[MATERIALS PROVIDED]

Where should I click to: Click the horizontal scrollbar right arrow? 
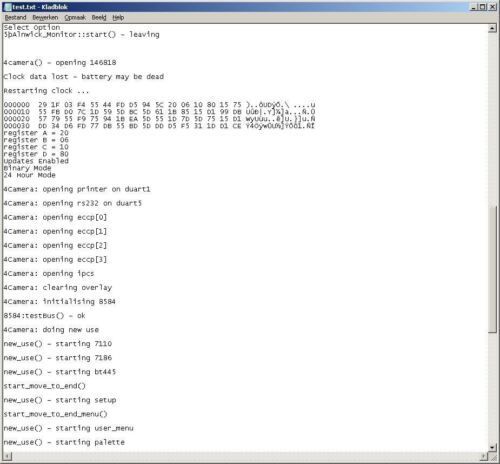tap(484, 456)
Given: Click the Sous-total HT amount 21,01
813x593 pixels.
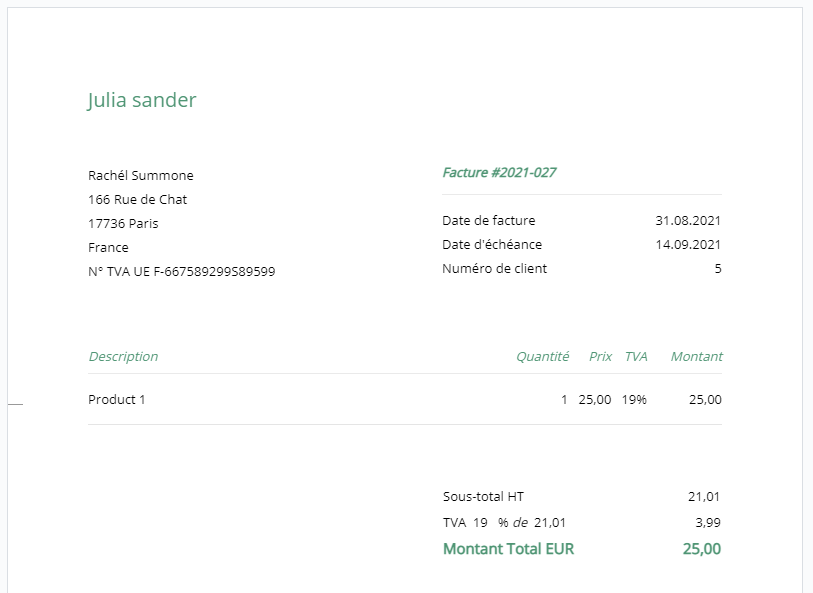Looking at the screenshot, I should pyautogui.click(x=704, y=497).
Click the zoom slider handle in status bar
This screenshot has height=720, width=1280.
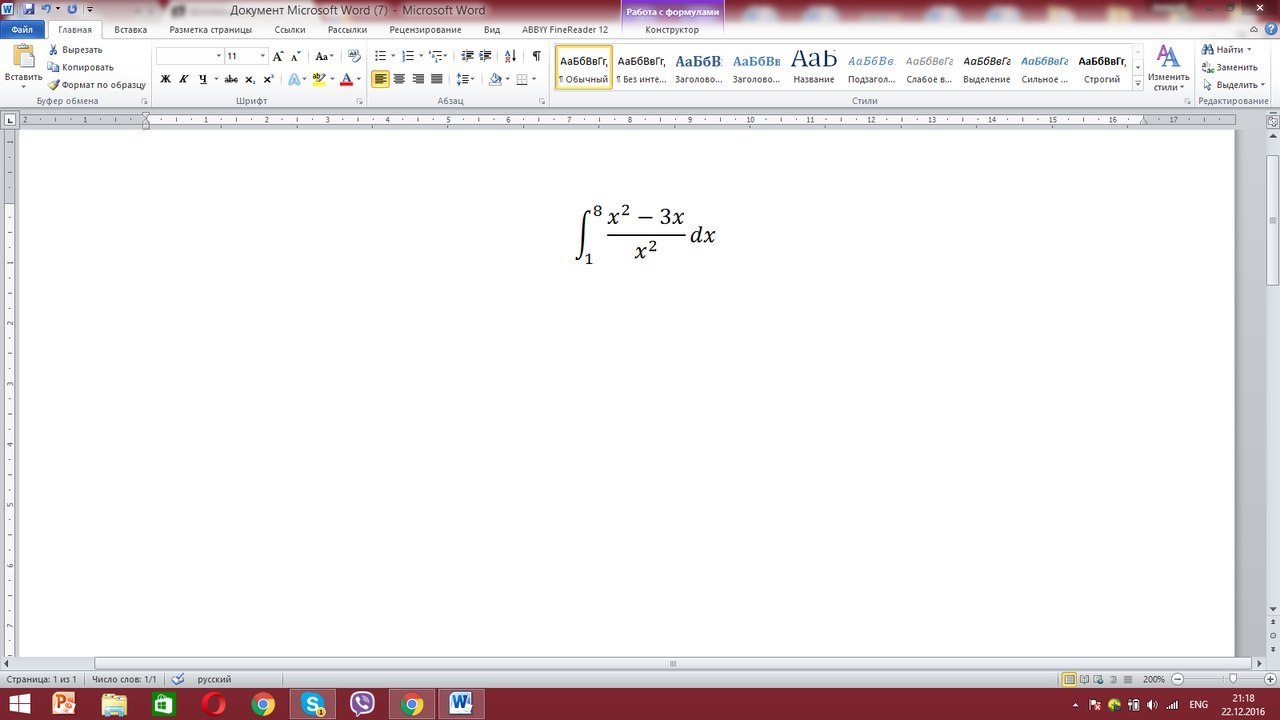pyautogui.click(x=1232, y=679)
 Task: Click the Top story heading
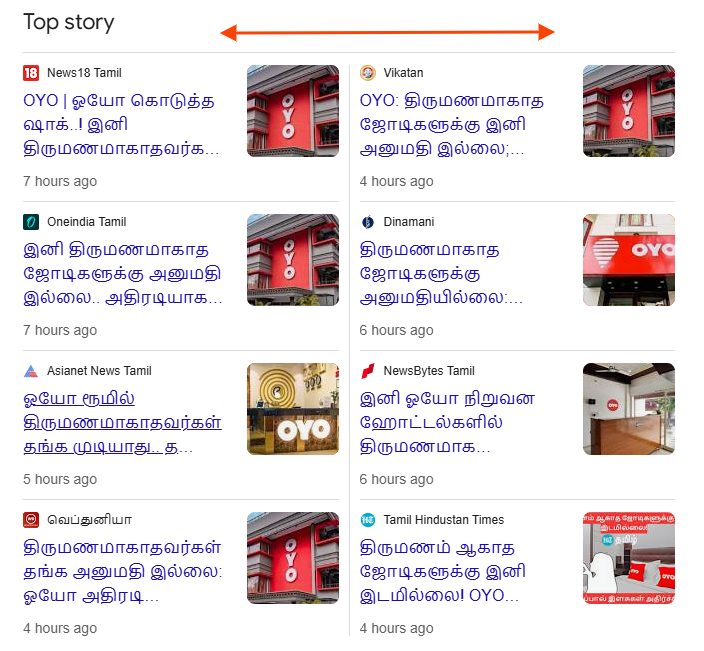pyautogui.click(x=69, y=22)
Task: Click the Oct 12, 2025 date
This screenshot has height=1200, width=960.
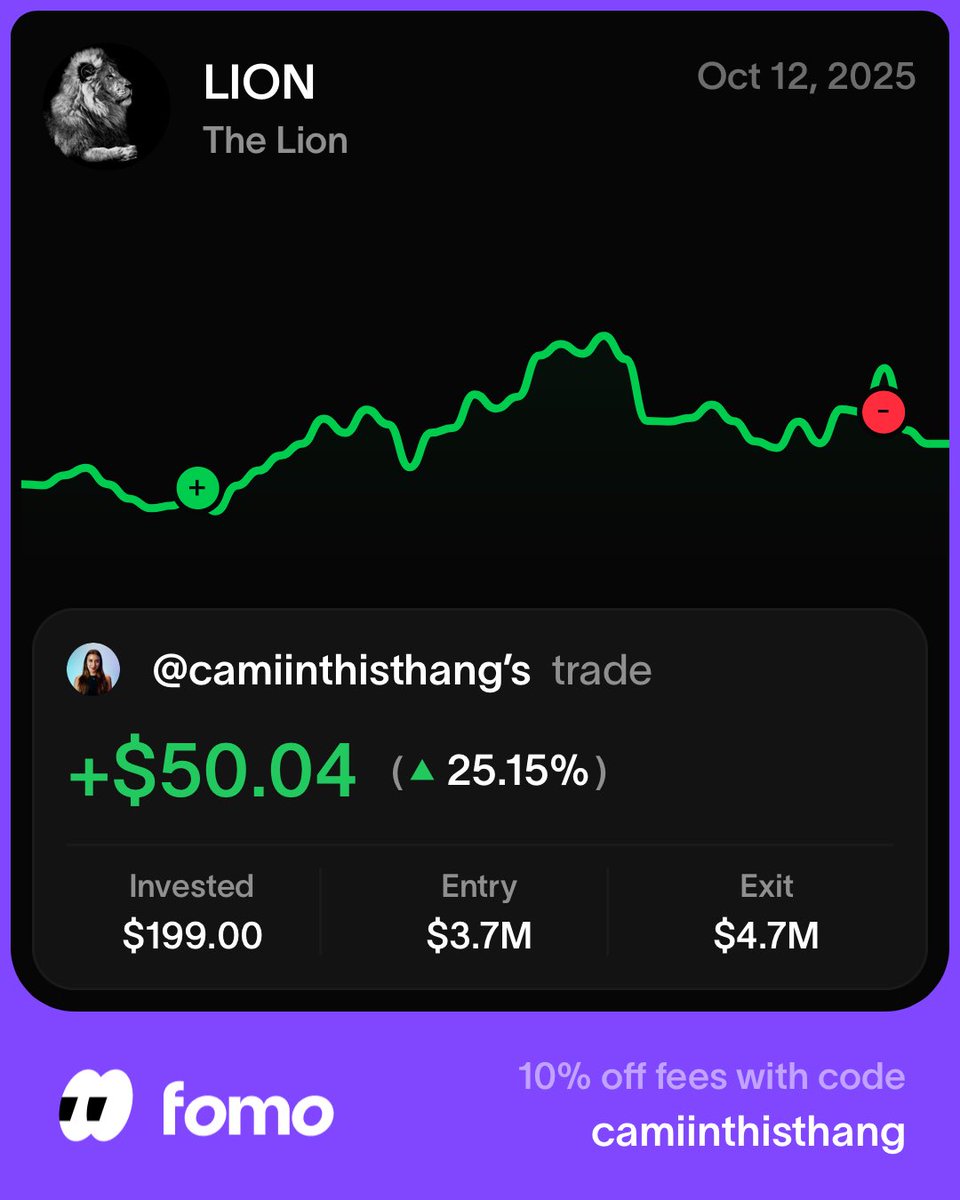Action: [806, 77]
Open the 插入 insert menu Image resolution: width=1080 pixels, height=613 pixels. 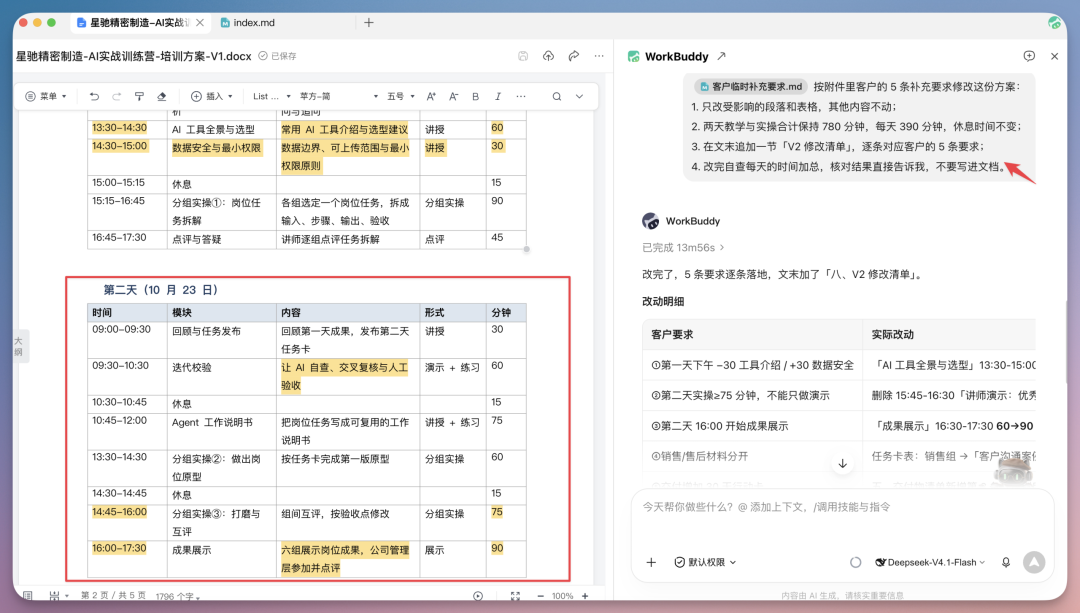tap(212, 96)
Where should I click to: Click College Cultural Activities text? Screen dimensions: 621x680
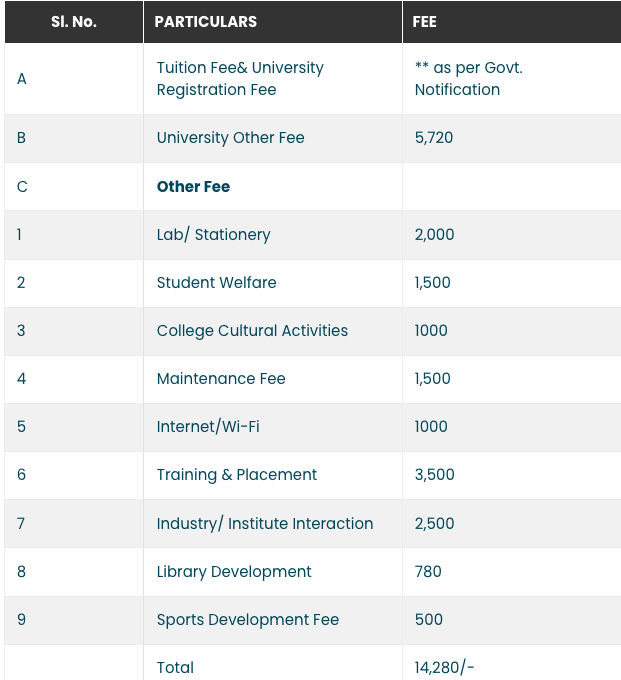(252, 331)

[/MATERIALS PROVIDED]

▶ _YOUR GOAL_: Please reproduce, word for word, only the lines from the line that holds "Where should I click to: Click College" through the final line of the entries above, omitting any pictures.

▶ _ANSWER SECTION_:
Where should I click to: Click College Cultural Activities text? Screen dimensions: 621x680
(252, 331)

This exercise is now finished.